INTRODUCTION/OBJECTIVES: To identify the frequency, correlates and progression of frailty in systemic sclerosis (SSc).

METHOD

All Australian Scleroderma Cohort Study participants meeting ACR/EULAR criteria with a calculable FRAIL Scale score were included. FRAIL Scale scores were calculated annually and were used to group participants as 'robust', 'pre-frail' or 'frail'. Progression of frailty over time was examined by comparing first-recorded, highest-recorded and last-recorded FRAIL Scale scores for each participant.

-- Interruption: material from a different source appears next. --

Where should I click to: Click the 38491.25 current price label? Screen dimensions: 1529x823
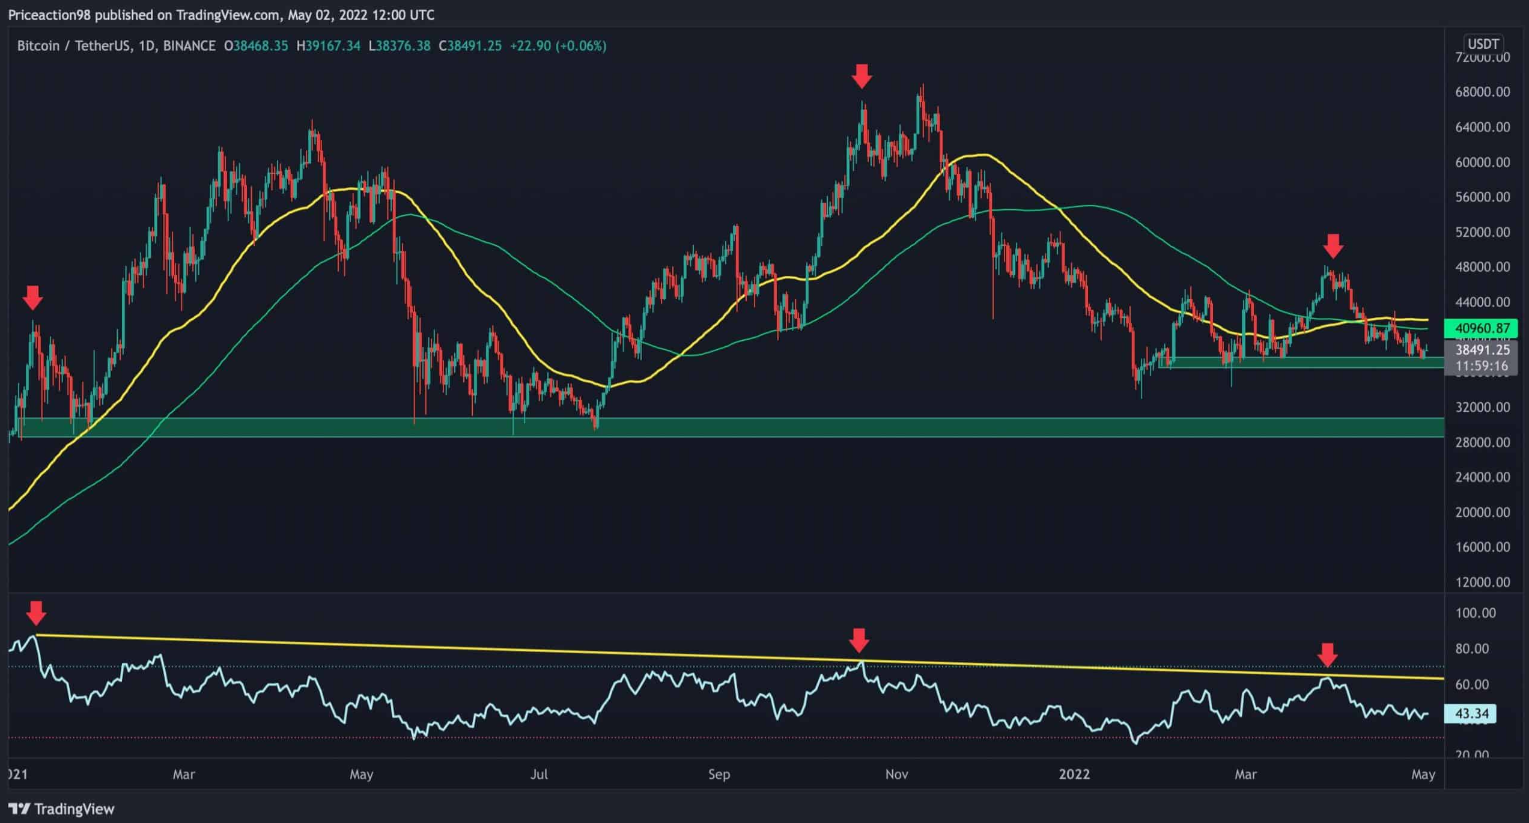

Determinants of frailty at each visit were evaluated with ordinal logistic regression. Survival was analysed using Cox hazard modelling.

RESULTS

Of 1703 participants, 14% and 53% met criteria for frailty or pre-frailty respectively, with 33% consistently robust. Among initially frail participants, 40% remained frail and 60% improved to pre-frailty/robustness. Of pre-frail participants, 15% became frail while 32% improved to robustness. One-third of initially robust participants progressed to pre-frailty/frailty. SSc-specific determinants of frailty included diffuse SSc (odds ratio (OR) 1.4, 95% confidence interval (CI) 1.1-1.8, p < 0.01), pulmonary arterial hypertension (OR 7.1, 95% CI 5.1-9.9, p < 0.01), interstitial lung disease (OR 1.6, 95% CI 1.3-2.0, p < 0.01), proximal weakness (OR 1.5, 95% CI 1.2-2.0, p < 0.01) and lower-tract gastrointestinal symptoms (OR 1.5, 95% CI 1.3-1.8, p < 0.01). Older age (OR 1.1, 95% CI 1.1-1.2, p < 0.01), raised CRP (OR 1.7, 95% CI 1.4-2.0, p < 0.01) and anaemia (OR 1.4, 95% CI 1.2-1.7, p < 0.01) were also significantly associated with frailty. A graded risk of death was observed with the diagnosis of pre-frailty and frailty states (hazard ratio (HR) 3.5, 95% CI 2.6-4.8, p < 0.01; and HR 9.8, 95% CI 6.8-14.1, p < 0.01 respectively). Frailty and pre-frailty were associated with reduced health-related quality-of-life and physical function (p < 0.05).

CONCLUSIONS

Frailty and pre-frailty are common in SSc and contribute to morbidity and mortality. Both SSc and non-SSc determinants of frailty exist. Frailty in SSc is a dynamic phenomenon with potential to deteriorate or improve over time.